• **Written problem**:
Write out, with no changes, the lines starting at the one containing "The height and width of the screenshot is (1114, 1726)." and ending at the one containing "point(432,467)", both included.

• **Excerpted records**:

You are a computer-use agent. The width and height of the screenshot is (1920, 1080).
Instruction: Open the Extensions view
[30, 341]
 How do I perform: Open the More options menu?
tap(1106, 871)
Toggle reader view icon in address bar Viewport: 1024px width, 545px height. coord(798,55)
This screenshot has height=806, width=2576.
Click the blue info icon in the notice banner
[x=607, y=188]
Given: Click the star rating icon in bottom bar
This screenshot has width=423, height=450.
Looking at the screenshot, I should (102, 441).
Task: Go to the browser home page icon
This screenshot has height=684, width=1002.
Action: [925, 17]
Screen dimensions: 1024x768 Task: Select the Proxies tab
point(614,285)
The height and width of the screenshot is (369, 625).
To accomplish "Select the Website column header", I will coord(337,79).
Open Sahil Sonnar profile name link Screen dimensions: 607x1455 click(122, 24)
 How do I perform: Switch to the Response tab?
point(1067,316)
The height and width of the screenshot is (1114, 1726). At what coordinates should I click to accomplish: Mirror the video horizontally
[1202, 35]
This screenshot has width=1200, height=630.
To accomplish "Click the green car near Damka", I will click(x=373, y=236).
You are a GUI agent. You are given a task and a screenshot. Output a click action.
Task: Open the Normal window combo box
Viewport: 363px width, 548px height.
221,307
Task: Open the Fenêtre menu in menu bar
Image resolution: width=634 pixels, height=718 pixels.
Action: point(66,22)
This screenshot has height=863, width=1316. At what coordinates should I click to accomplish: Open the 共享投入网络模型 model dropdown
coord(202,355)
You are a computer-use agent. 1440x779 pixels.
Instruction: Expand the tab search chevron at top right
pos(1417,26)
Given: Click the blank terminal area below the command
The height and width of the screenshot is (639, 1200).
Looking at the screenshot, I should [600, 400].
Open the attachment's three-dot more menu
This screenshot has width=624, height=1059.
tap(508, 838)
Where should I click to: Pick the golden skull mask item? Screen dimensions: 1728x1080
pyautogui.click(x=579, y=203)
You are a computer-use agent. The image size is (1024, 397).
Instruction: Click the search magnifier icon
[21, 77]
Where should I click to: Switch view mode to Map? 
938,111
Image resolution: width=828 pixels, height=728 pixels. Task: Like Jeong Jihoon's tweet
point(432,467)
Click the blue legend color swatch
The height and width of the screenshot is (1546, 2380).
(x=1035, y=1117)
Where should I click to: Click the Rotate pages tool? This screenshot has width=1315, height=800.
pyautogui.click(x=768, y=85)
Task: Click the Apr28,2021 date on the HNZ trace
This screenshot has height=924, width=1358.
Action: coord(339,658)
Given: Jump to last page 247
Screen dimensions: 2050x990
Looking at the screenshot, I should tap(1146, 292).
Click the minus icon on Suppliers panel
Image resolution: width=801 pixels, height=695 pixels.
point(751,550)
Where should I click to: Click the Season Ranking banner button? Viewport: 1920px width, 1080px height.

• **Task output**:
The height and width of the screenshot is (1114, 1726). At what coordinates should I click to accomplish: Mirror the video horizontally
[1202, 35]
This screenshot has width=1200, height=630.
To accomplish "Click the green car near Damka", I will click(x=373, y=236).
You are a GUI agent. You are given a task and a screenshot. Output a click action.
Task: Open the Normal window combo box
Viewport: 363px width, 548px height.
221,307
Task: Open the Fenêtre menu in menu bar
Image resolution: width=634 pixels, height=718 pixels.
Action: point(66,22)
This screenshot has height=863, width=1316. At what coordinates should I click to accomplish: Open the 共享投入网络模型 model dropdown
coord(202,355)
You are a computer-use agent. 1440x779 pixels.
Instruction: Expand the tab search chevron at top right
pos(1417,26)
Given: Click the blank terminal area below the command
The height and width of the screenshot is (639, 1200).
Looking at the screenshot, I should [600, 400].
Open the attachment's three-dot more menu
This screenshot has width=624, height=1059.
tap(508, 838)
Where should I click to: Pick the golden skull mask item? Screen dimensions: 1728x1080
pyautogui.click(x=579, y=203)
You are a computer-use agent. The image size is (1024, 397).
Instruction: Click the search magnifier icon
[21, 77]
Where should I click to: Switch view mode to Map? 
938,111
Image resolution: width=828 pixels, height=728 pixels. Task: Like Jeong Jihoon's tweet
point(432,467)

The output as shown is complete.